Teaching Summary Of 1 Corinthians 6–7
Overall Themes
- Holiness in the body — believers belong to Christ and must honor Him with their bodies.
- Identity and inheritance — the kingdom shapes ethics.
- The church’s internal responsibility — disputes handled within the community.
- Sexual integrity — grounded in union with Christ.
- Marriage, singleness, and calling — each a gift, each lived unto the Lord.
- Freedom shaped by devotion — not self‑expression but undivided loyalty to Christ.
1 Corinthians 6
- Paul rebukes the Corinthians for taking one another to secular courts.
- Believers, destined to judge the world and even angels, should be able to resolve internal disputes.
- Going to court against a fellow believer is already a defeat; it would be better to suffer wrong than to inflict it.
- Paul warns that those who persist in unrighteous lifestyles will not inherit the kingdom of God.
- He lists examples — sexual immorality, idolatry, greed, drunkenness, reviling, swindling — not to shame them but to remind them of their transformation.
- “Such were some of you,” but they have been washed, sanctified, and justified in Christ and by the Spirit.
- Paul confronts Corinthian slogans:
- “All things are lawful for me” — but not all things are beneficial.
- “Food for the stomach and the stomach for food” — but the body is for the Lord.
- The body is not meant for sexual immorality but for the Lord, and the Lord for the body.

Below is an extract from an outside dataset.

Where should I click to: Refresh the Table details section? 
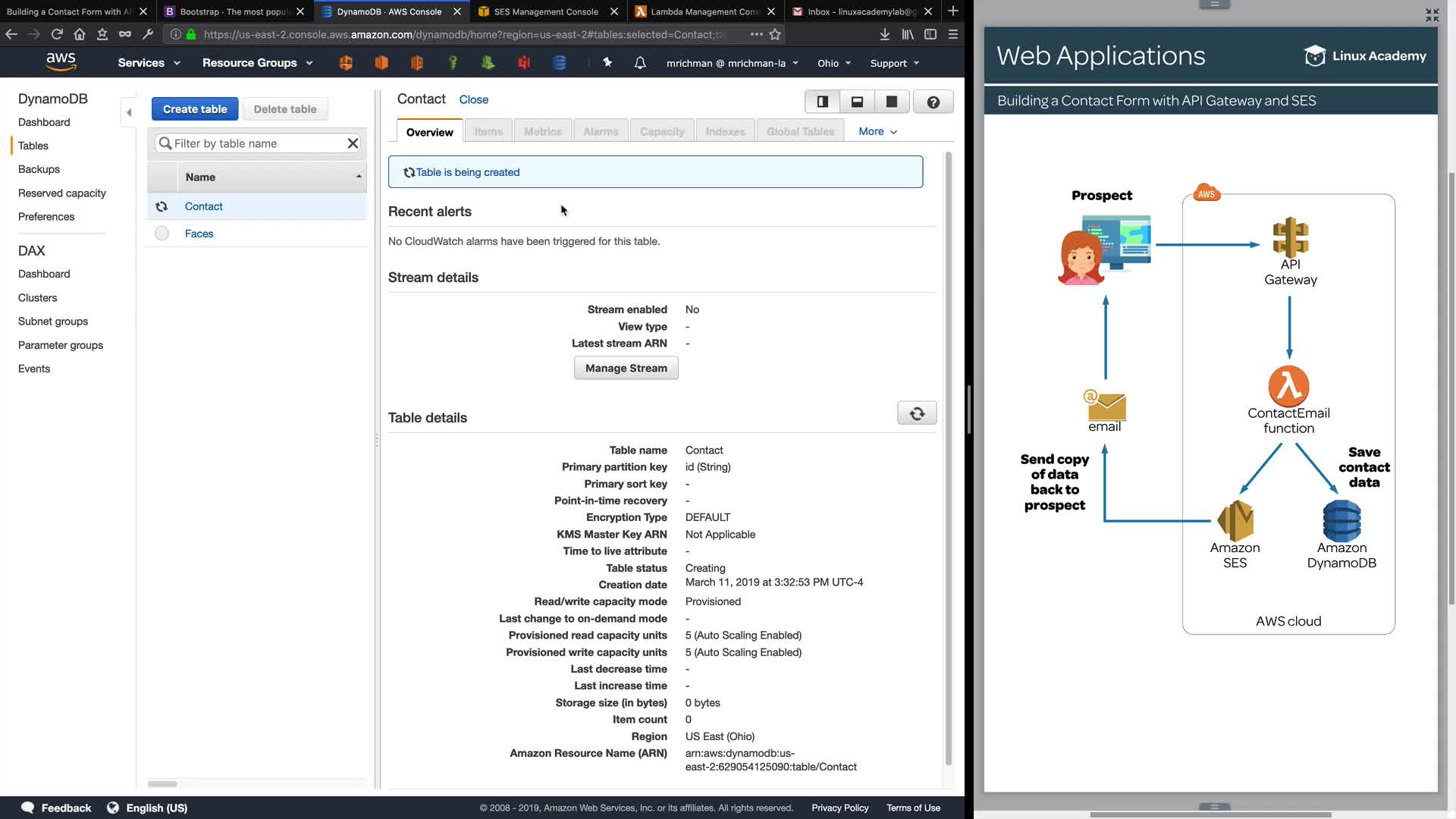917,413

- Believers’ bodies are members of Christ; sexual sin unites Christ’s members to immorality.
- Sexual sin is uniquely self‑destructive because it violates the body’s sacred purpose.
- The body is a temple of the Holy Spirit.

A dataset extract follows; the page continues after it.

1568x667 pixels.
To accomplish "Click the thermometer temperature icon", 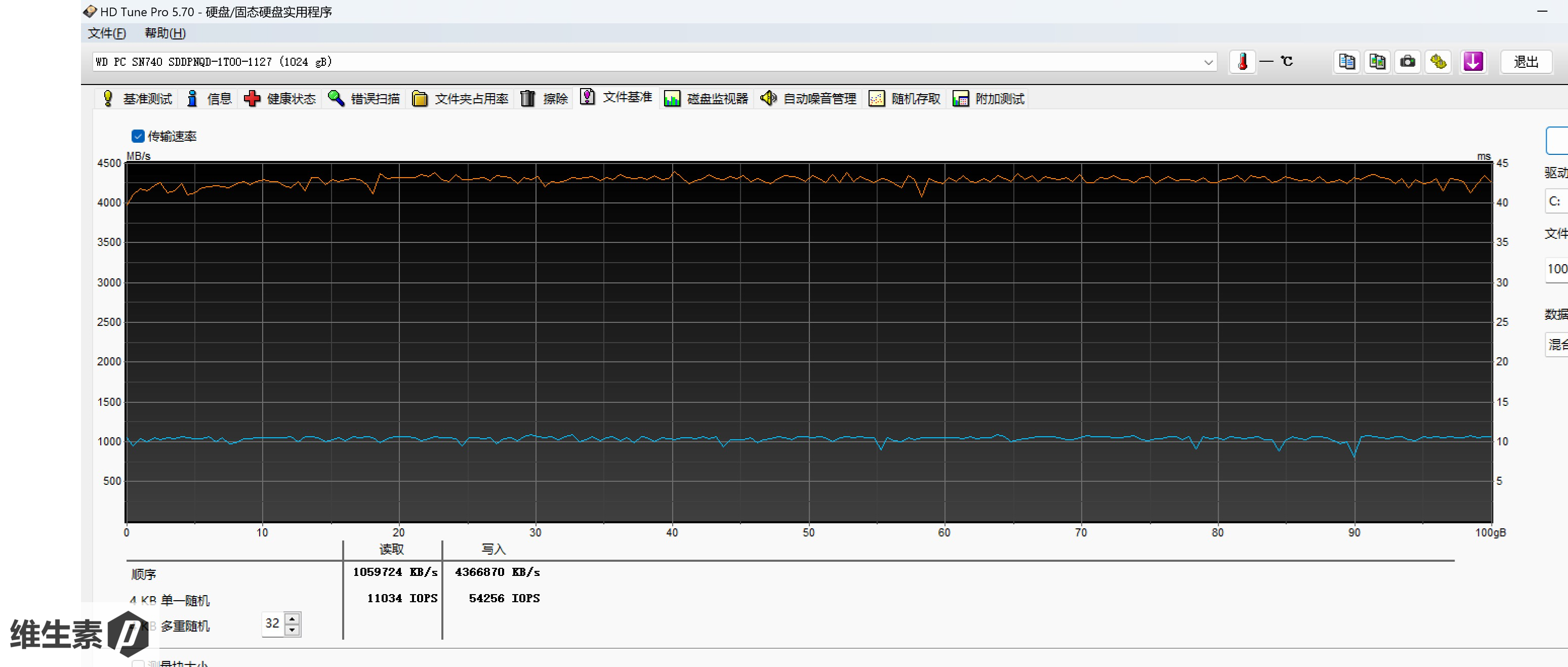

- Believers are not their own; they were bought with a price.
- Therefore, they must glorify God in their bodies.
1 Corinthians 7
- Paul addresses questions about marriage, celibacy, and sexual relations.
- Marriage is affirmed as good and honorable:
- Husbands and wives owe each other marital intimacy.
- Their bodies belong to one another in mutual love.
- Temporary abstinence is permissible only by mutual agreement for prayer, and even then only briefly.
- Paul acknowledges singleness as a gift — not a burden — enabling undivided devotion to the Lord.
- Marriage is also a gift; each person has their own calling.
- To the married:
- Do not separate.
- If separation occurs, remain unmarried or be reconciled.
- To believers married to unbelievers:
- Stay if the unbelieving spouse is willing.
- The believer’s presence sanctifies the home.
- If the unbeliever leaves, the believer is not enslaved; God has called them to peace.
- Paul emphasizes remaining in the calling in which one was called:
- Circumcision or uncircumcision does not matter.
- Slavery or freedom does not define identity.
- What matters is keeping God’s commands.
- Those who marry do well; those who remain single do well also — each according to God’s grace.
- Paul encourages undivided devotion to the Lord, especially in light of the “present distress” (likely persecution or hardship).
- Widows are free to remarry “only in the Lord,” but Paul believes they may be happier remaining single.
- Throughout the chapter, Paul’s tone is pastoral, not legalistic — guiding believers toward wisdom, holiness, and freedom shaped by love.
1 Corinthians 6–7 in One Sentence
Paul calls the church to honor Christ with their bodies, resolve conflicts within the community, pursue sexual holiness, and embrace marriage or singleness as God‑given callings that enable wholehearted devotion to the Lord.